Things Used To Be SO Different…

Posted

Even withstanding COVID, truer words were never spoken… or written.

We are juggling as fast as possible to make sense of and adapt to the changes around us. We have had countless opportunities to hone our adaptation, resiliency, and flexibility skills in the past two years, yet more continues to be required.

As part of normal aging, we formulate our perception of "normal" from our background and collective experiences. Yet, I often hear, "everything is so different," in my unscientific and anecdotal observations of elder care-related issues, hospitalization, primary care, and emergency medical treatment. If it's true for my age group (the end of the Boomers), how is it for those in the decades before? The bullet train is coming through town, and many feel it has left them in the dust.

Integrating how things used to be and how they are now might be one of life's most challenging endeavors.

I see those around me, our clients, and immediate and extended families trying to use all their resilience and mental flexibility skills when serious illness and/or advanced age takes its ugly toll – an unprecedented time for many families, especially in those scenarios where "she wasn't sick a day in her life." We know what we know… we use history to help form these perceptions, and they often stick around long after they are no longer the case.

We love tradition, in that we do the same things repeatedly.

It feels familiar, safe, and known. Tradition connects us. We take our place at the table, see the dishes passed down in the family, and for a moment, think about those who are no longer with us. We think about how many meals were shared at this table and from these dinner plates. We want to be present and fully engaged, yet we travel back to another time. We don't want to appreciate one at the expense of the other, but sometimes we are victims to the swings of emotion and don't feel so fully in control.
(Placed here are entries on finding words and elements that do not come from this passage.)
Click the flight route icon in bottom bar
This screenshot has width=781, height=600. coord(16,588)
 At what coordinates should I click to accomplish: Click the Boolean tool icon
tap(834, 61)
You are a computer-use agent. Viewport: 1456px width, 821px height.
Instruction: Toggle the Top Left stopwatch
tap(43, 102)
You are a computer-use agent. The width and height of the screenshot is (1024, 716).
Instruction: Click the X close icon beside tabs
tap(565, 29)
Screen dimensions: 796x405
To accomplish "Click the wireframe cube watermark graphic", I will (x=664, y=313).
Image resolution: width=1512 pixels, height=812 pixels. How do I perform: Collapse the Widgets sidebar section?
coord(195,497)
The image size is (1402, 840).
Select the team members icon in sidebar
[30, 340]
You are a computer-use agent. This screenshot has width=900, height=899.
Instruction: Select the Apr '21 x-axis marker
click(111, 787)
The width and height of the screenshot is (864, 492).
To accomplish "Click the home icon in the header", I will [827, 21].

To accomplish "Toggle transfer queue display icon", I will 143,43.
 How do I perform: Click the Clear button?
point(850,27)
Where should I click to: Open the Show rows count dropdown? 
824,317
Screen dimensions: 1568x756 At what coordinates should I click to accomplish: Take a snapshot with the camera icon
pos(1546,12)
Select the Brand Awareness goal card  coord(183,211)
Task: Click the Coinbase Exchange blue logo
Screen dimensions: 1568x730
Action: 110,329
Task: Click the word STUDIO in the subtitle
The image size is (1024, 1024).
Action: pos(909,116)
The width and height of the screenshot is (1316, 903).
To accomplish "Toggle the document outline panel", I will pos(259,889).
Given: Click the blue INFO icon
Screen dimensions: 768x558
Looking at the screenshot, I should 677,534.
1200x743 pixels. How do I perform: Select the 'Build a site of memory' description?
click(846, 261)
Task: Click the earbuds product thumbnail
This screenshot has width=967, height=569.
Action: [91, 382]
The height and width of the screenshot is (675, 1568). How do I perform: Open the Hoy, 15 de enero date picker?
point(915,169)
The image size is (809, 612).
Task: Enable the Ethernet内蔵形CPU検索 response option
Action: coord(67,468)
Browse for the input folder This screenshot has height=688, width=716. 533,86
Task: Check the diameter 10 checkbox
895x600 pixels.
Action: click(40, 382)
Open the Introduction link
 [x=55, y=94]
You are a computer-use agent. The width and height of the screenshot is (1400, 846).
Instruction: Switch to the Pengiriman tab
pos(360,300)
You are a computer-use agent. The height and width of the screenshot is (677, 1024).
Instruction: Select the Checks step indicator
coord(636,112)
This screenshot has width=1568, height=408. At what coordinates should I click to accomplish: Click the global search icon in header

Not only do circumstances in our hearts change due to death, shifts in family dynamics, illness, or disability of a loved one, but life is different outside of our heads, too. So how do we make meaning of what seems unknown, unpredictable, and frightening? How do we help those in our circle to feel empowered, secure, and experience quality of life? How do we help bridge the gap between "then and now," especially when now feels so foreign?

Merging what was and what is might be expecting polar opposites to coexist.

Is there a way to validate both experiences, honor and celebrate what was, grieve its loss or end, engage in what is, and be empowered to say I miss, or I long for…? Managing conflicting information, tolerating both/and, and reconciling the yes and the no of it all seems to be the final Jeopardy category. Of course, this rhetorical question has no answer, but I still think that asking it has value. Merging yesterday and today as part of our overall experience seems the goal – easy to say, very hard to do.

As our beloved ones’ age, they (and we) ponder what is no longer our reality. Simpler times, better health, absent loved ones' present, the estranged…reunited. Perhaps having a companion to share these complexities is the key. The validation of what is very real has a powerful impact and can go a long way.

Sharing our joys doubles them, and sharing our pain halves.

It's nearly impossible to make sense of so much in the inner and outside world, but sharing the burden lessens the load. Be honest about what we wish were different, courageous enough to say it out loud, and brave enough to tolerate the pain that often accompanies not getting our way. It's "crazy out there," but we are resilient, powerful, and adaptable. Sometimes, we just don't feel it. Take this article as your reminder.